Chapter 34 ~ Do you know me? – Highlight Chapter from Dear Ex Wife, Please take me back
Chapter 34 ~ Do you know me? is a standout chapter in Dear Ex Wife, Please take me back by The every woman, where the pace intensifies and character dynamics evolve. Rich in drama and tension, this part of the story grips readers and pushes the Internet narrative into new territory.
ATHENA
My chest aches.
I can’t breathe.
Everything feels wrong. Too loud. Too bright.
I blink, and the world feels… foreign. Unfamiliar. My head spins, like I’m coming back from somewhere far away, somewhere cold, and the weight of the air is too thick. I try to move, but my body doesn’t respond. It’s like I’m trapped under something, unable to get out.
The feeling of drowning is still in my throat, in my lungs, like I never really came up for air.
Am I dead?
I try to focus, to make sense of what’s around me.
The loud beeping sound of the machine and a deep voice that keeps calling me pulls me back.
But the weight in my chest, it's not just the air.
It's the memory.
The bubbles, lack of oxygen, and the pain I felt from my nose go all the way to my chest.
I don’t know where I am.
I don’t know how I got here.
My heart races, and I try to breathe, but the air feels like it’s suffocating me. I gasp, my body jerking with panic, desperate for a full breath.
I feel like I'm falling. Sinking deep in the water, making it hard for me to breathe.
I gasp, but it doesn’t feel like it's enough. The air is there, I know it is, but my lungs won’t take it in. My throat burns, my body seizes, and for a terrifying second, I swear I’m still underwater.
The weight of the water crushes me, pressing down on my chest, filling my lungs with nothing but panic. My fingers claw at the sheets, gripping them like a lifeline, but they slip through my hands like water. Like I’m sinking all over again.
No. No. I can’t go through this again please!
A loud beeping sound fills my ears, but it’s drowned out by the rush of water in my head. My pulse hammers, the sound loud, distorted. The memory swallows me whole.
I see it.
The water.
Dark, endless, pulling me down.
I can feel it. The way it burned as it forced itself into my lungs, the way my body fought, then slowed, then gave up.
A strangled sound leaves my throat—half a sob, half a desperate gasp for air that won’t come.
Hands grip my shoulders. Warm, firm. They shake me, grounding me in the present, but I can’t focus. I can’t breathe.
I hear a voice, deep and commanding, but the words don’t make sense.
I’m still drowning.
Still lost in that cold, black abyss.
The pressure in my chest builds. My heart slams against my ribs, fast and frantic, like it’s trying to escape.

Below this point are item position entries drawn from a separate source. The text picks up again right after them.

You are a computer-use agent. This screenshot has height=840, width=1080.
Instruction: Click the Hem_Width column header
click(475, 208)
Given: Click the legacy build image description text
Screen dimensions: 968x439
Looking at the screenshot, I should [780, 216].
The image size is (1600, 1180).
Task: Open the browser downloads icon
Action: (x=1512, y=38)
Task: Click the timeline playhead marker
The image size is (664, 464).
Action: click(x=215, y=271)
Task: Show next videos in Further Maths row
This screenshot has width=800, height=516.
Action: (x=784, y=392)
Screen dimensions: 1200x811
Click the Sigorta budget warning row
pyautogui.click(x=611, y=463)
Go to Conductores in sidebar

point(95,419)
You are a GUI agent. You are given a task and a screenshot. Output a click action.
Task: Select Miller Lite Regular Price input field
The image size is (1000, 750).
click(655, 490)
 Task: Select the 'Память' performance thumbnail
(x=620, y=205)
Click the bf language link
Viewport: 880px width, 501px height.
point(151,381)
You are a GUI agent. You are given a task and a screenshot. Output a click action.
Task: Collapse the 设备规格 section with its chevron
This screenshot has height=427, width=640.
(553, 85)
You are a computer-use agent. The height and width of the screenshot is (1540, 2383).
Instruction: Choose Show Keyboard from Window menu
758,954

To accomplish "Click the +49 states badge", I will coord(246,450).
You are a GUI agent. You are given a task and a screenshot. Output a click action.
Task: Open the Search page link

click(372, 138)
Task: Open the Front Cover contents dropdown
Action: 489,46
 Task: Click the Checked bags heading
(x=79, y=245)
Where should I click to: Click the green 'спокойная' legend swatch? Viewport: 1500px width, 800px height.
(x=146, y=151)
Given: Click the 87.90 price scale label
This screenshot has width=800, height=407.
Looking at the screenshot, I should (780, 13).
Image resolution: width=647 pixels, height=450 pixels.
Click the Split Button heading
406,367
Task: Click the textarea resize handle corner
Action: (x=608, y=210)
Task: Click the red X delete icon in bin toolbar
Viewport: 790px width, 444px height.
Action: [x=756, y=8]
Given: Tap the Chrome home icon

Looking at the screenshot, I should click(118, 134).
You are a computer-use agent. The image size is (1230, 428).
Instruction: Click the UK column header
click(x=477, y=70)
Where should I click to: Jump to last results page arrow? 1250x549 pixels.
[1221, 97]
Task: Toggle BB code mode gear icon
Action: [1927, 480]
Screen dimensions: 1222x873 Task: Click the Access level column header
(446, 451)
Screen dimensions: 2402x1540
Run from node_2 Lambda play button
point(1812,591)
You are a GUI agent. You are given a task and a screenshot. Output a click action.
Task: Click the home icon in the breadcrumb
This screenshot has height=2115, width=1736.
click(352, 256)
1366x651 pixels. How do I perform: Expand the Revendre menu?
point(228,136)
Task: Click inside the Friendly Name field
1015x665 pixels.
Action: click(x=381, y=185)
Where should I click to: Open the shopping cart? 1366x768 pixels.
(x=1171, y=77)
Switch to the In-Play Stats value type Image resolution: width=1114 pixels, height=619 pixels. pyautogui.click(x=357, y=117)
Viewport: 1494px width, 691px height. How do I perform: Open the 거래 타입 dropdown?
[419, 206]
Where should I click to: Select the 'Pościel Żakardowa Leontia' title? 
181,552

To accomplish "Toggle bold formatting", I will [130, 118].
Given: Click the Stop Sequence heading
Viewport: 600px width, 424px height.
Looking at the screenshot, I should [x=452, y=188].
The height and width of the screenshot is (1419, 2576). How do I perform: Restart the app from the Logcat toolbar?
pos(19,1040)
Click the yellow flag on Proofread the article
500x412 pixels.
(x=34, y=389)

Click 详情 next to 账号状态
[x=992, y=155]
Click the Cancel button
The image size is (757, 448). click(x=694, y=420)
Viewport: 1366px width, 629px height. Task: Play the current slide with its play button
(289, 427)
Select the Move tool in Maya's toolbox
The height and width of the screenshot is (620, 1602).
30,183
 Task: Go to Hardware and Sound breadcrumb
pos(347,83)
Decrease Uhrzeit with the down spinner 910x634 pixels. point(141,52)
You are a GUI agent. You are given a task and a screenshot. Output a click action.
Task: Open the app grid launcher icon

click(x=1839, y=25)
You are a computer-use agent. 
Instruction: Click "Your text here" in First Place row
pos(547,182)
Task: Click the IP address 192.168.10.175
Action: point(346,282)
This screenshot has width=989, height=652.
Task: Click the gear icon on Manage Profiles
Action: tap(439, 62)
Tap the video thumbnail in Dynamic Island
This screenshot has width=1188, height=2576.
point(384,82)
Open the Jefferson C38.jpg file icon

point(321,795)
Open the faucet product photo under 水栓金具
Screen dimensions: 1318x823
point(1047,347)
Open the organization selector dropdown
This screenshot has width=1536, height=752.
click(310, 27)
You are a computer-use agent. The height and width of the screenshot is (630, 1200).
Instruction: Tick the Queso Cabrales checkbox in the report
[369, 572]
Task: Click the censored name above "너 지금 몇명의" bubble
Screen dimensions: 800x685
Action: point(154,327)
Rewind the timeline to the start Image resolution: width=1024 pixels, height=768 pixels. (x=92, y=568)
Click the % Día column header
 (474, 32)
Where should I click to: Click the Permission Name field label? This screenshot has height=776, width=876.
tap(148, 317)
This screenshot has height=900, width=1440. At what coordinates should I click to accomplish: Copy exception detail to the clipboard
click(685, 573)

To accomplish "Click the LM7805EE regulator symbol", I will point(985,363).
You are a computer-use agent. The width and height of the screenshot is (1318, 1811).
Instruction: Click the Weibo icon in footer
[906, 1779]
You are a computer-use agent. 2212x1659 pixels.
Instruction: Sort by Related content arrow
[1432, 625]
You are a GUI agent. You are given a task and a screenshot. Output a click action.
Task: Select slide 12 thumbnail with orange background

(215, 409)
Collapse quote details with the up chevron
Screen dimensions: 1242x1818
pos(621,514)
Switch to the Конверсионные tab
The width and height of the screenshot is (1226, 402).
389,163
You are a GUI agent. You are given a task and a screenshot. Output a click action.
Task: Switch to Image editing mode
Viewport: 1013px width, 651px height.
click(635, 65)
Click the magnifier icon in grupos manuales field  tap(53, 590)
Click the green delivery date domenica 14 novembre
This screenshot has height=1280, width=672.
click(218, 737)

Then suddenly, my lips feel like they're being pressed against something soft that tastes like mint. My brain wrecks as I try to figure out what it is when I realize I'm being kissed.
My eyes fly open, the world tilting violently. The too-bright lights. The blurred figure above me. The air, thick and suffocating, but there.
I choke, gasping as reality crashes in. I’m not underwater.
I’m not dying.
But I don’t.
I don’t know him.
“Who… who are you?” I croak, the words coming out slightly broken from how dry my throat is.
His eyes flash, something flickering again.
Frustration?
Hurt?
I can’t tell.
But I don’t know him.
If I knew a guy as good looking as him, I'd never forget it.
“I'm not going to hurt you. Please don't pull away from me.” His deep voice pulls me back.
“Do you know me?” I ask.
He nods.
I bite my lip, not knowing what to say.
“What happened?” I ask.
Well if he knows me and I don't remember him then it's only fair he tells me what I'm missing.
But a part of my brain keeps nagging and wondering if I can really trust him.